TO DO
Set down, exactly as written, the line containing "Select the 'Заполнено" and all the lines that follow it to the end of the entries below, omitting every picture.

Stored items from a collection:
• • • • •

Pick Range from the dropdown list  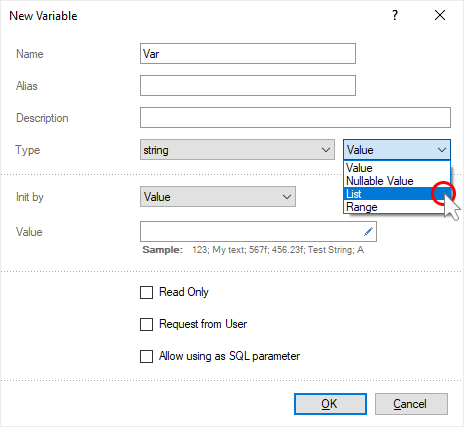[397, 207]
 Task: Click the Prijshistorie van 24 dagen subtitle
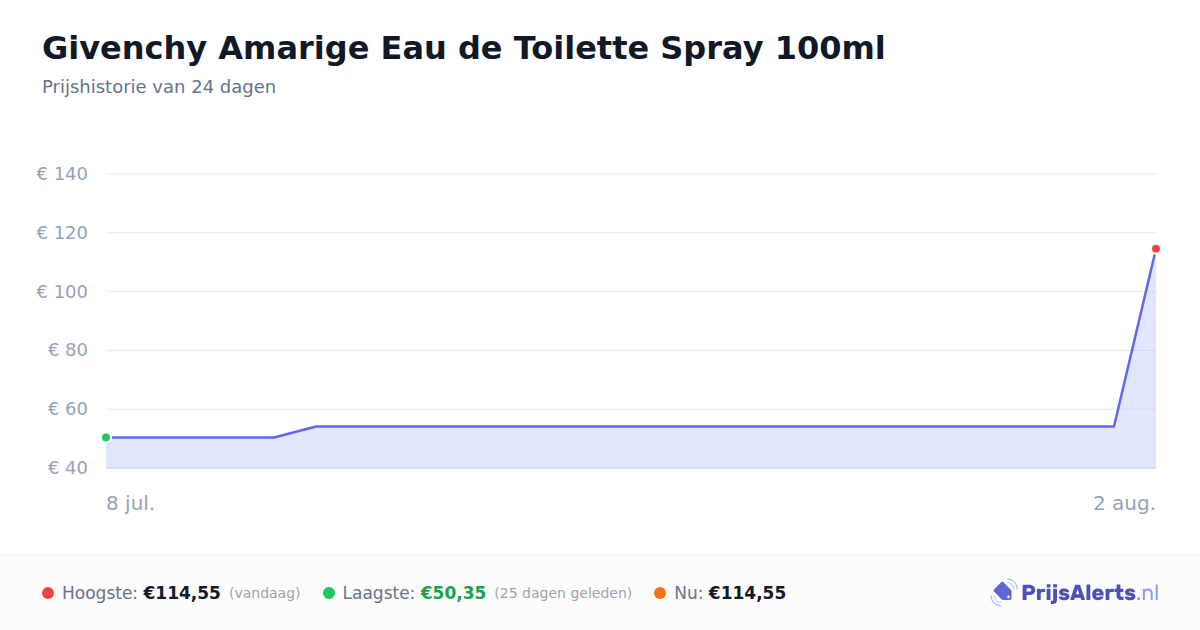pos(159,87)
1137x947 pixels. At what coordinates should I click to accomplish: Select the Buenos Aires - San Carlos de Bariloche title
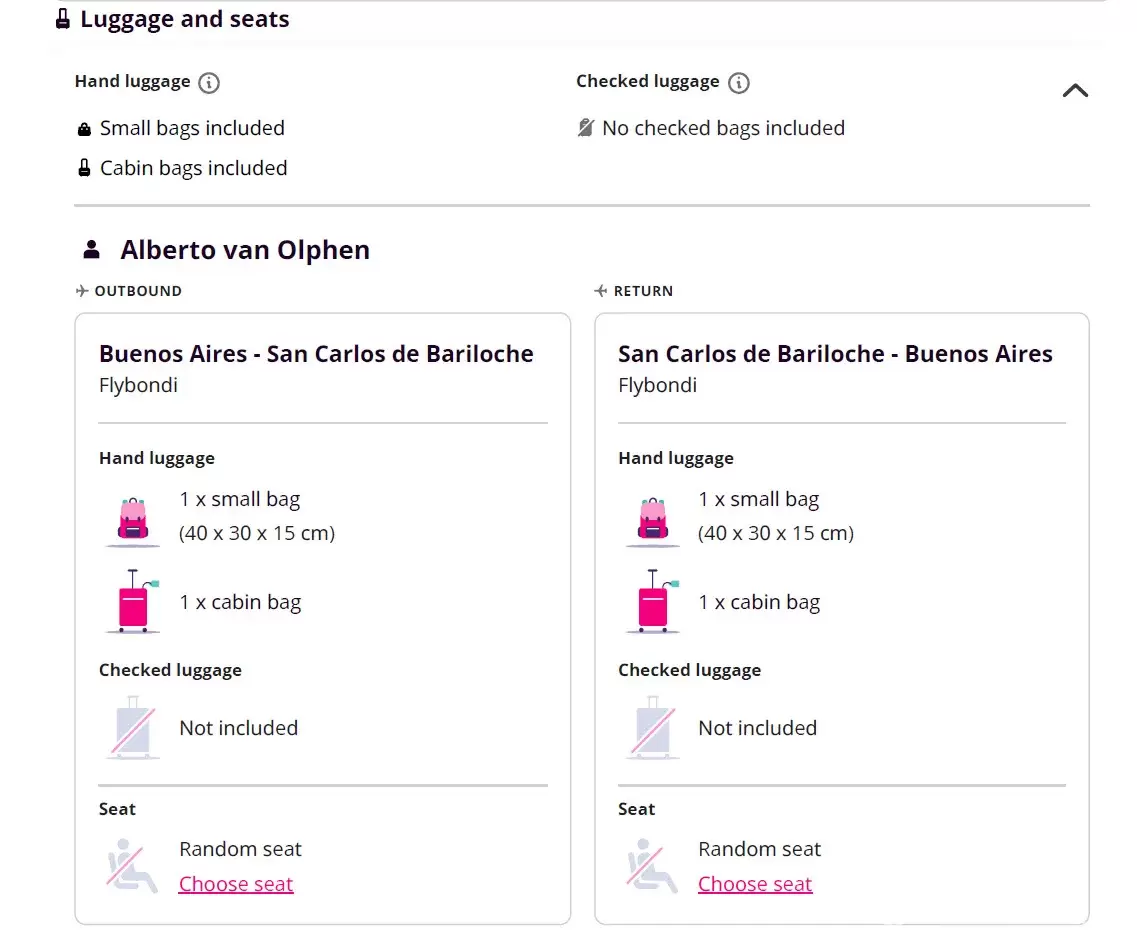click(316, 354)

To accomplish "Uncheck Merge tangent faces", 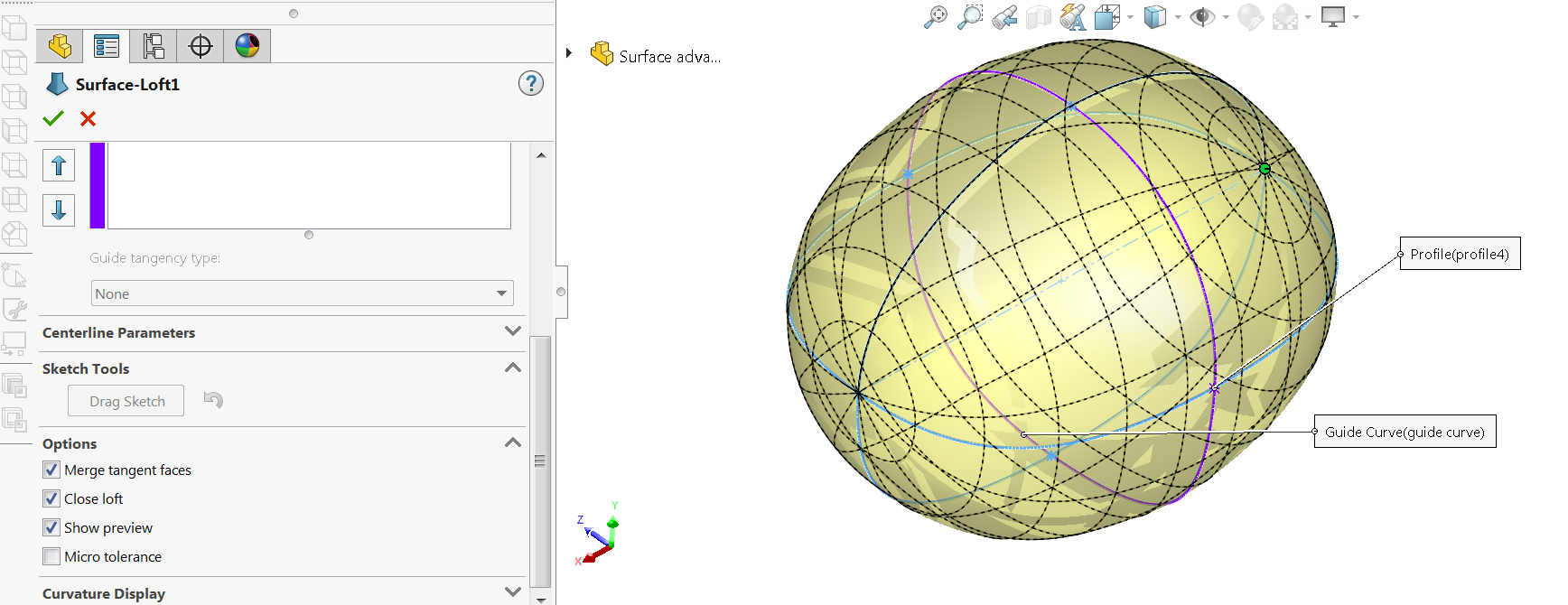I will point(51,470).
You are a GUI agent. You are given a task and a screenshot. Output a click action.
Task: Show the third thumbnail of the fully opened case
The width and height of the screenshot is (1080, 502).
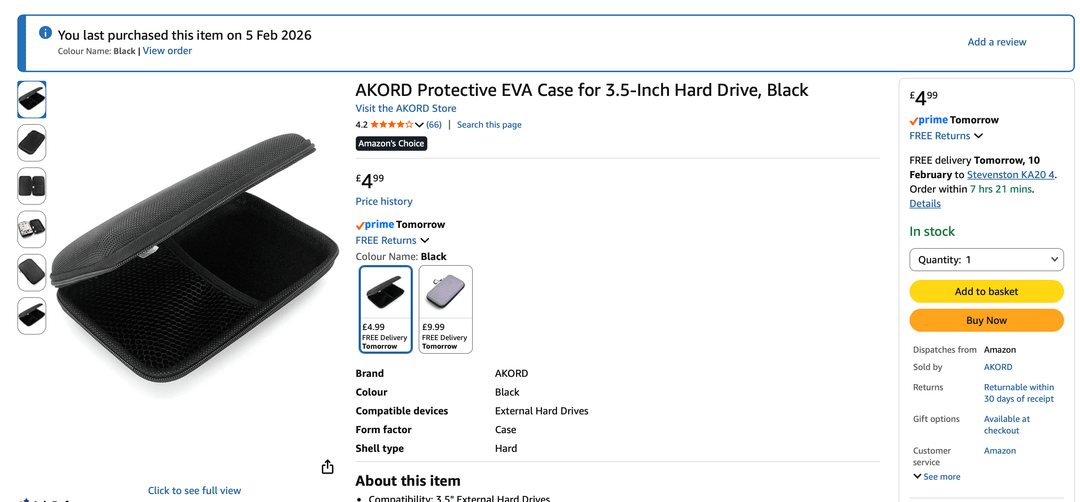32,186
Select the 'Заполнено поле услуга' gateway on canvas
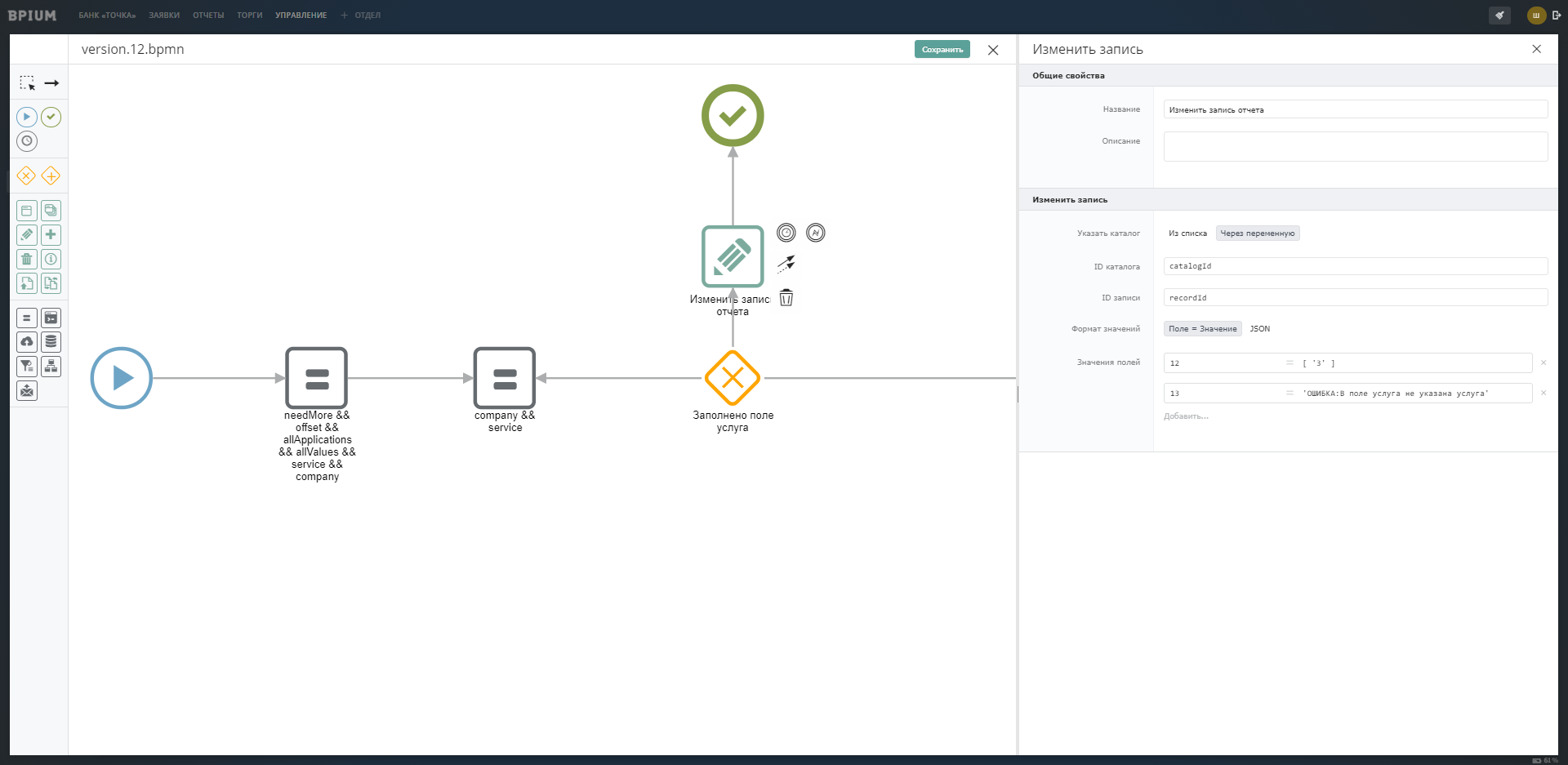 [x=733, y=378]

• • • • •

SOLUTION BELOW
Select the 'Заполнено поле услуга' gateway on canvas
 [x=733, y=378]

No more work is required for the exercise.